== Extrait du document

ML : Si on fait un bref rappel, il y a donc les données dites « first party » qui sont celles directement détenues et créées par l’entreprise. Ce sont les données certaines, des données propriétaires, générées à partir de situations que l’entreprise a elle-même vécu. Les données « second party » sont celles provenant de partenaires directs, et les « third party » sont les données à proprement parler externes. Tout cela crée une énorme variété de données exploitables, depuis des données disponibles en open data, en passant par des données qui peuvent être achetées à des data providers, des données de tracking sur internet, des DMP… Ces données sont considérées comme venant compléter les informations dont on dispose dans l’entreprise, et, dans tous les cas, elles sont essentielles pour contextualiser les constats de l’entreprise. Quand on parle par exemple de prédiction des ventes, la prédiction va se faire non seulement sur la saisonnalité mais aussi sur la prise en compte du contexte météo, économique et démographique.
BD : C’est vrai qu’on peut avoir le sentiment qu’il y a une accélération de la production de données first party du fait de la généralisation de la numérisation des processus métiers dans l’entreprise. Est-ce qu’on a encore besoin de données tierces, alors qu’elles ont un coût, qu’elles ne sont pas toujours alignées avec notre propre référentiel interne, alors qu’on voit qu’il est déjà difficile d’exploiter ce qui est exploitable sur ses propres bases, sur des données que l’on sait être certaines, de qualité, disponibles… ? Comment peut-on se positionner par rapport à ça ?
ML : La valeur de la donnée tiers va être énorme. Certes, on a de plus en plus de données first party qu’il va falloir travailler en priorité car ce sont les données qu’on est les seuls à détenir et qui peuvent donner un avantage concurrentiel. Mais il va falloir de plus en plus contextualiser, avoir une vision de l’écosystème. Et ça, on ne peut l’obtenir uniquement avec ses propres données. D’ailleurs, dans les méthodologies que je décris dans le livre et que nous employons chez Business & Decision sur tous nos projets, on inclut une phase d’étude des données externes, on va chercher, on va fouiller, on va étudier les données qui sont disponibles sur le marché, gratuites ou pas, qui pourraient amener de l’information utile pour l’algorithme qu’on veut mettre en place.
BD : Donc il y’a de la place pour des providers qui ont à cœur de travailler une donnée originale, de qualité, orientée métier… Car comment construire une offre qui puisse rencontrer la demande : de la donnée universelle, de la donnée très segmentée par univers de métier ou par type d’usage ?

====

> **Consigne 1**:
Recopiez mot pour mot toutes les lignes des enregistrements qui suivent, en omettant les images.

== Données de la tâche

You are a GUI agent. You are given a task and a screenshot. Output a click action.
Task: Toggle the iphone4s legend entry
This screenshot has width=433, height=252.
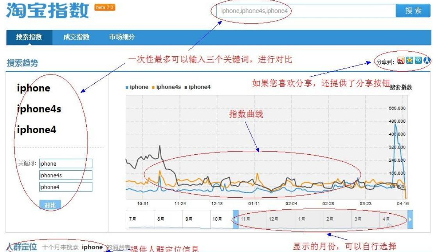(x=168, y=87)
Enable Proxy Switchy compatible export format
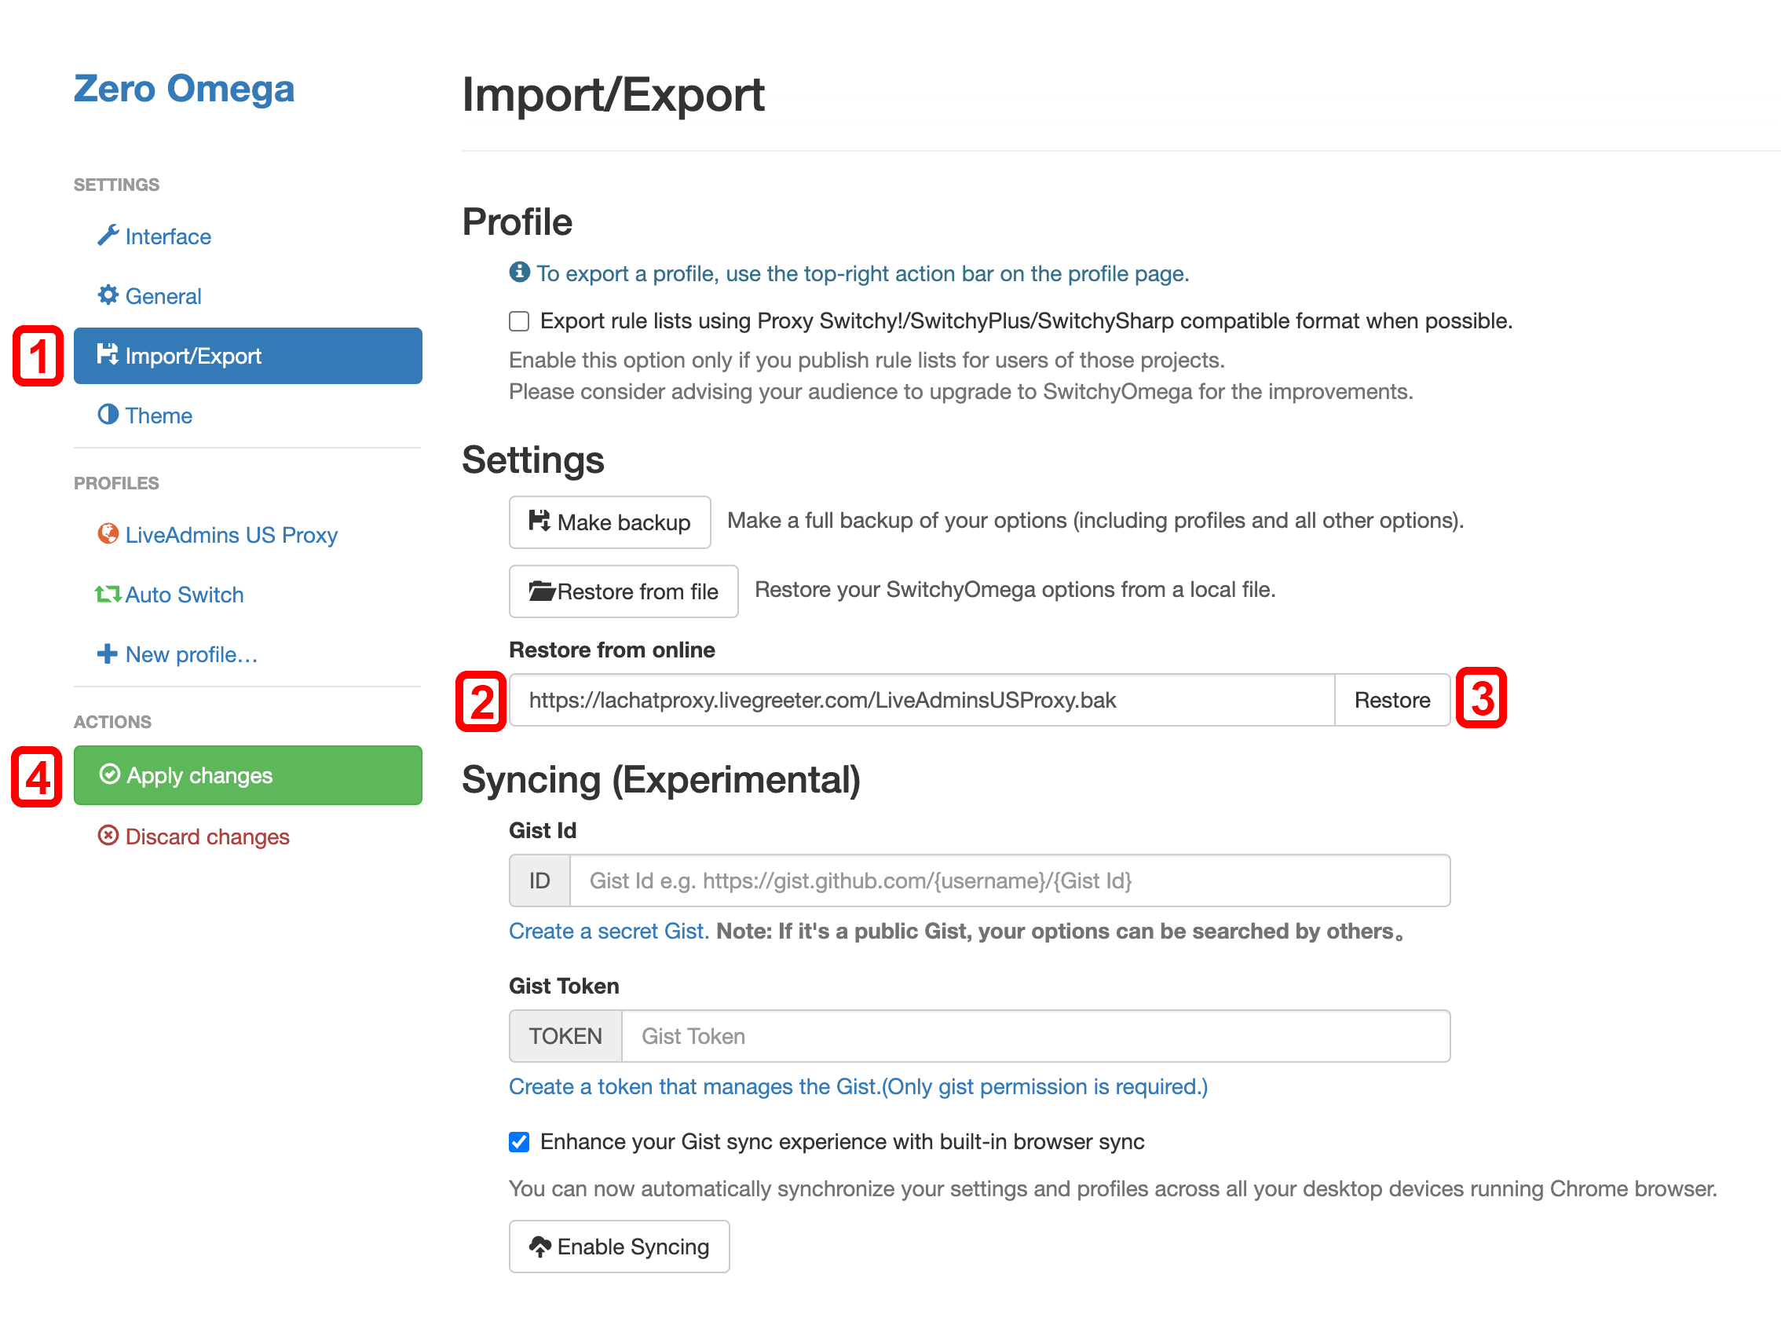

====

> **Consigne 2**:
Selon l'extrait du document, d'où proviennent les données dites « second party » ?

> **Réponse rédigée 1**:
You are a GUI agent. You are given a task and a screenshot. Output a click action.
Task: Toggle the iphone4s legend entry
This screenshot has width=433, height=252.
(x=168, y=87)
Enable Proxy Switchy compatible export format

> **Réponse rédigée 2**:
Elles proviennent de partenaires directs.